Na reportagem “As ordem de letalidade do Exército colombiano põem em risco os civis, segundo oficiais”, publicada no sábado (18), o jornalista afirmou que o chefe do Exército, Sacasio Martínez, “ordenou suas tropas a dobrarem o número de criminosos e militantes que matam, capturam ou forçam a se render em batalhas —e possivelmente aceitar um número maior de mortes de civis no processo”.
Depois da veiculação da reportagem, o ministro da Defesa, Guillermo Botero, anunciou uma investigação criminal para saber se a normativa do Exército fere os direitos humanos de acordo com a lei internacional. Mas disse que a reportagem estava “cheia de inconsistências”.
Cabal, do partido Centro Democrático, o mesmo do presidente Iván Duque, divulgou nas redes sociais fotos do correspondente, dizendo: “Este é o ‘jornalista’ Nicholas Casey, que em 2016 fez um incursão com as Farc [Forças Armadas Revolucionárias da Colômbia] na selva”.
“Quanto teriam pago por aquela reportagem? E por esta de agora, contra o Exército da Colômbia?”, acrescentou.
Cabal criou uma hashtag, #CaseyEsFakeNews, e robôs espalharam a notícia de que o repórter seria próximo às guerrilhas e agiria cumprindo ordens de terroristas.
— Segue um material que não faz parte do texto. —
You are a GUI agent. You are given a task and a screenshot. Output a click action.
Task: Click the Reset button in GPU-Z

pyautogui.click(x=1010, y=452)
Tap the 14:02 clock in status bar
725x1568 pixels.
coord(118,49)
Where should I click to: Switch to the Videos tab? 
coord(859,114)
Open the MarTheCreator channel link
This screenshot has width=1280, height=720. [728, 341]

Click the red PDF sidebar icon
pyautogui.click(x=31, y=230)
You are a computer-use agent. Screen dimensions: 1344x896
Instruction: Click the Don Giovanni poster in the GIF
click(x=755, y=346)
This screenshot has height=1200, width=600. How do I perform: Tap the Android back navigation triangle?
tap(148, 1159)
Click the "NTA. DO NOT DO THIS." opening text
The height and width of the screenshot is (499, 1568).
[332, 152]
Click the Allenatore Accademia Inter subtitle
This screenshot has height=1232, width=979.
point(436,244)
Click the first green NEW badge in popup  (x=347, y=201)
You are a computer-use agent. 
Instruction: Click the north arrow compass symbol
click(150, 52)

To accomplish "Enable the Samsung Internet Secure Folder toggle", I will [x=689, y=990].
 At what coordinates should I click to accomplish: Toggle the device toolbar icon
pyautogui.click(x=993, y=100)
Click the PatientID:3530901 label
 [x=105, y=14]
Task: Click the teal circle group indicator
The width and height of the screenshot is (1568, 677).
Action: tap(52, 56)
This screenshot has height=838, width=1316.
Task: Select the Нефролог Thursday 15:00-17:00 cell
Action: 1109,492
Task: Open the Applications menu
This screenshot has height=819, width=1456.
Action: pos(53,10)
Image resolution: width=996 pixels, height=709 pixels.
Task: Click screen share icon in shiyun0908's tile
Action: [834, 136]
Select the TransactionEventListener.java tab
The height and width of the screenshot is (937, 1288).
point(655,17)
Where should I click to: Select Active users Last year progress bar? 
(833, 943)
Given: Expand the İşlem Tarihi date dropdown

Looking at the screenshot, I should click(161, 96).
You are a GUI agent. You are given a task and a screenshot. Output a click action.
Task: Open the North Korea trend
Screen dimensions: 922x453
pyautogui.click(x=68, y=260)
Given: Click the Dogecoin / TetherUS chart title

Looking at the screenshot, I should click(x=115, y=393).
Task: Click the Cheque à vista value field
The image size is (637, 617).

O Times respondeu à senadora que “já havia escrito histórias muito duras sobre as Farc, grupos rebeldes e outras organizações criminais” e que, neste caso, simplesmente reportou o que documentos escritos pelo Exército diziam.
A Associação de Imprensa Internacional da Colômbia afirmou em nota que a “estigmatização” dos jornalistas “põe em perigo” suas vidas.
O diretor para as Américas da ONG Human Rights Watch, José Miguel Vivanco, disse no sábado que “essas práticas sugerem que o atual Exército e o Ministério Da Defesa não aprenderam nada com um dos capítulos mais escuros da história da Colômbia, o dos ‘falsos positivos’. Esses incentivos colocam em sério risco a população civil”.
Os ‘falsos positivos’ eram uma prática usada pela força pública entre os anos 2002 e 2008, sob o governo de Álvaro Uribe —padrinho político de Duque—, de executar civis a quem faziam passar por guerrilheiros mortos em confrontos.
Segundo a HRW, mais de 3.000 civis teriam sido assassinados dessa maneira nesse período. De acordo com a Procuradoria colombiana, 961 militares foram condenados por esse crime.
A Colômbia, maior produtora mundial de cocaína, viveu um conflito armado que durante meio século envolveu guerrilhas, paramilitares, agentes estatais e narcotraficantes, com um saldo de mais de 8 milhões de vítimas.